Film Review: Seasons
The bad name that Disney gave to nature documentaries in the 1960s has been erased in the past two decades by Jacques Perrin, a popular European actor (you may remember him as the adult Salvatore in Cinema Paradiso) who moved into producing. His studio Galatée Films has created some of the most astonishing documentaries of the natural world ever seen, including Microcosmos, Himalaya, Genesis, Winged Migration, and Oceans.
He also directed those last two, in collaboration with Jacques Cluzaud, as part of a trilogy that is now completed by Seasons. Moving from air and water to land, their crew of photographers spent four years around Europe’s forests compiling the footage seen here.
Because the creatures of the land are less inherently compelling than unusual birds and bizarre fish, Seasons was assembled with more of a structure than the previous two films. Beginning with a frozen landscape in which little stirs, we are asked to imagine the spread of life after the 80,000 years of winter that once covered Europe. As the land warms and life spreads, every prospect pleases, and only man is vile. (Not to get ahead of ourselves, but you can see that coming.)

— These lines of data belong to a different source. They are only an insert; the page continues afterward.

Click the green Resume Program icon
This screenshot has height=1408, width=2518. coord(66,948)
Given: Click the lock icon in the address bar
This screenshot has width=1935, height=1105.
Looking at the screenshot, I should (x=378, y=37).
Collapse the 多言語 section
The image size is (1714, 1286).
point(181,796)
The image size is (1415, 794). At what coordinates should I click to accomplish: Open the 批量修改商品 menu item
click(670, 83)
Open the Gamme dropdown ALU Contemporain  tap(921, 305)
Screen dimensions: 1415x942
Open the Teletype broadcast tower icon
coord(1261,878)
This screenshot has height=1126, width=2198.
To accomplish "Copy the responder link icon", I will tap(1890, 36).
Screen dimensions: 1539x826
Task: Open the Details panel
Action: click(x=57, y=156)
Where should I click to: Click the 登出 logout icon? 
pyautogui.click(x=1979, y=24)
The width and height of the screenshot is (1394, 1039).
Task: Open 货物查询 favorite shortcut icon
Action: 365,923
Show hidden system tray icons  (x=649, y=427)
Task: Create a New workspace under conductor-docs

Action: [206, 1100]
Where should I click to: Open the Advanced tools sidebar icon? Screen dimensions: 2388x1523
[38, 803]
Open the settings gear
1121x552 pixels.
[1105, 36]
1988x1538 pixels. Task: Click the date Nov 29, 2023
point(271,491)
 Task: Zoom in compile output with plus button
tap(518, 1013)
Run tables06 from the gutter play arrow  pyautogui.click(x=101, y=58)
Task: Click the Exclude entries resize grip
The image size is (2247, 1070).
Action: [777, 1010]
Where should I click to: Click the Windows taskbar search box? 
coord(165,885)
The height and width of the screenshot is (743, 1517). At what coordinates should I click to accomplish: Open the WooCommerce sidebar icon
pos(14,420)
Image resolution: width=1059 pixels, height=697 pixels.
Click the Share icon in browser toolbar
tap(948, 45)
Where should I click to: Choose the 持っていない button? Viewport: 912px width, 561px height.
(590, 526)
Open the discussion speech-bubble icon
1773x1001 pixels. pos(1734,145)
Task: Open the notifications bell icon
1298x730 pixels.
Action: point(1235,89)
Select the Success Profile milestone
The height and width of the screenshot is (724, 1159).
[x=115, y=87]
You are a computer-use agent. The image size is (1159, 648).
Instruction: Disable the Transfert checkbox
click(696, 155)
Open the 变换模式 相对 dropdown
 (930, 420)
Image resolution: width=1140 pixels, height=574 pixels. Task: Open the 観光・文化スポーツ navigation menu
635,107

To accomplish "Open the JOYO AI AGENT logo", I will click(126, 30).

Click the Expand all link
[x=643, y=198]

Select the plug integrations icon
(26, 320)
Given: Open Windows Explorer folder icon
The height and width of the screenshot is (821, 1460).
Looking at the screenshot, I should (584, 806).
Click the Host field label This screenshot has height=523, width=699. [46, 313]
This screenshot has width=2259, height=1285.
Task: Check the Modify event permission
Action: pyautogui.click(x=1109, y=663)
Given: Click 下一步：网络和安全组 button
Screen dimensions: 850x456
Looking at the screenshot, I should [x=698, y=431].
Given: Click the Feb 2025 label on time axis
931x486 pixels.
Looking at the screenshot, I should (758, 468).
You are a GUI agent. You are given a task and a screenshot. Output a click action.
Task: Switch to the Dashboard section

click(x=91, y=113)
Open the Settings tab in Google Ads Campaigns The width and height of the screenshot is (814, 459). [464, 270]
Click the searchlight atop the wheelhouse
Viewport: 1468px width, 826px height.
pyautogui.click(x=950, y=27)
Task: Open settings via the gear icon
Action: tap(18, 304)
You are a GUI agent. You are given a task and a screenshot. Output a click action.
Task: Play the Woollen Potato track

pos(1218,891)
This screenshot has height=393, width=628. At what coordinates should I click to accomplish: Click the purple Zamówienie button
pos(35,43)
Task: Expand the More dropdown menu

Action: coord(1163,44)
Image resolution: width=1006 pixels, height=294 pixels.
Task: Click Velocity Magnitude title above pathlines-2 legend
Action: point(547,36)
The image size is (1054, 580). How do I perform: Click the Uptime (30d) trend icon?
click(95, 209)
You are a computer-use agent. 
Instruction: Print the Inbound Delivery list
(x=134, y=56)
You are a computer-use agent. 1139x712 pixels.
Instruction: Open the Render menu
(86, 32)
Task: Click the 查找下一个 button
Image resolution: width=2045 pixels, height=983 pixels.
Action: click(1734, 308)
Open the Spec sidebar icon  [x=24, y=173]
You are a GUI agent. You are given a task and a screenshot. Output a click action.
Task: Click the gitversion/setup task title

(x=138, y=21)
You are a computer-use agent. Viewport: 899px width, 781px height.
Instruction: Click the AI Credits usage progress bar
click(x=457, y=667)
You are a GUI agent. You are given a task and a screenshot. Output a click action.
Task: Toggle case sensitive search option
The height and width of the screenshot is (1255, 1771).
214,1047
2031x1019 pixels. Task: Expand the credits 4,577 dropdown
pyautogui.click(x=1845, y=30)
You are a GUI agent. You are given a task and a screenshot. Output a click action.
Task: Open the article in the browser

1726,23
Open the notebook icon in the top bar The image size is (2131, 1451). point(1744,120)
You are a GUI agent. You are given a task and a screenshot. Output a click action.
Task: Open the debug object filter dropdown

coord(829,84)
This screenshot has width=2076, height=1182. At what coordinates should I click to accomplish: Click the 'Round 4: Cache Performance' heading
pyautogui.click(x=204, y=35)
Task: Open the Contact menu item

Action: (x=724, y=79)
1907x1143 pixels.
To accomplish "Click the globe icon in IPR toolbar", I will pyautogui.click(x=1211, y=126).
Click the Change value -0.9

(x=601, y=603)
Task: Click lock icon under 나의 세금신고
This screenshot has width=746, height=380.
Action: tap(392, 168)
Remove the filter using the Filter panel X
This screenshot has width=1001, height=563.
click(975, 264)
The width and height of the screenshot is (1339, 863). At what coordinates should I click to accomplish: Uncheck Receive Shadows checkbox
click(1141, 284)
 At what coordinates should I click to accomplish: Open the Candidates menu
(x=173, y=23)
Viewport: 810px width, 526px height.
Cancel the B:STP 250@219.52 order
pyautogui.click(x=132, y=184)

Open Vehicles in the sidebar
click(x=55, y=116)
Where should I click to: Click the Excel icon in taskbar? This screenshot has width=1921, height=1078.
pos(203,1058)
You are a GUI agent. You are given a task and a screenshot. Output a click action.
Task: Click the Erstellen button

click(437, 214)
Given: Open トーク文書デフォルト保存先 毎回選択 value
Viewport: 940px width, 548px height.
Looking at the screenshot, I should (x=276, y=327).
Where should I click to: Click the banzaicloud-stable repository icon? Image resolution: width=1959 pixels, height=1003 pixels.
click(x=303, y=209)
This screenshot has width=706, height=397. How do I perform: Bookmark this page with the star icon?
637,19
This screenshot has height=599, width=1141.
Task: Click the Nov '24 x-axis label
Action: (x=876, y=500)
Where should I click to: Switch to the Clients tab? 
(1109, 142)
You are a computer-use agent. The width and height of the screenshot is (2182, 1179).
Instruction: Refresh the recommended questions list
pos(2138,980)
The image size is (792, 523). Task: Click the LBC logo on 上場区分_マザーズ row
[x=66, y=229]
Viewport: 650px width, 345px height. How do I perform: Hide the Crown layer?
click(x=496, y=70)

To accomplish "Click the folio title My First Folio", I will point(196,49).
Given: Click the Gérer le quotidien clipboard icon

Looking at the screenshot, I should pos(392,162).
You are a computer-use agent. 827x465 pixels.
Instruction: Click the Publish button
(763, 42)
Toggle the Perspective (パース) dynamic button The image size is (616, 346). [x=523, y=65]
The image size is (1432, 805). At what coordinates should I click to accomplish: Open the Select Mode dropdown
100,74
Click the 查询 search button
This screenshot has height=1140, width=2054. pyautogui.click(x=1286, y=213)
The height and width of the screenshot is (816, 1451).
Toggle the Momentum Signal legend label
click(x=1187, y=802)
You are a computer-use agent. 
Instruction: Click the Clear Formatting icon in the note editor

Early footage of animal birth and youth predictably forms the most pleasing part of the film. A brief shot of an adorable baby fox peering at the camera makes you wonder why the crew didn’t spend more time tracking it: Have they never heard of YouTube?
But there are many animals to visit, which they do with astonishing intimacy, particularly given that the makers claim not to have used zoom lenses or other gimmicks. I don’t know whether the DVDs of their previous films containing “making of” featurettes, but a separate documentary on the working methods of these photographers would probably be every bit as engrossing as the footage itself.
Of course, many cute animals live by eating other cute animals, which can be an alarming thing to see. (It’s like watching Game of Thrones: You don’t want to get too attached to any favorites.) A scene of wolves chasing down a boar makes its point without being any more graphic than necessary, though it may still be unsettling to young children and those prone to anthropomorphizing. (A horse fares better, which is good news if you know how wolves deal with that species.)
The genuinely upsetting part of the film is the conclusion, which depicts the shrinking of the natural habitat by the encroachment of man, who regards all animals as either useful or pests and not as fellow creatures with as much right to the planet as we claim. The accomplishment of the filmmakers is such that they are entitled to do some preaching to the choir, and it’s a missed opportunity if the National Wildlife Federation or some other conservancy group doesn’t set up donation buckets at every theater where Seasons is playing: You’d have to be made of stone, or Cheetos dust, not to be moved by this.
Opens Friday at the Dipson Eastern Hills and North Park.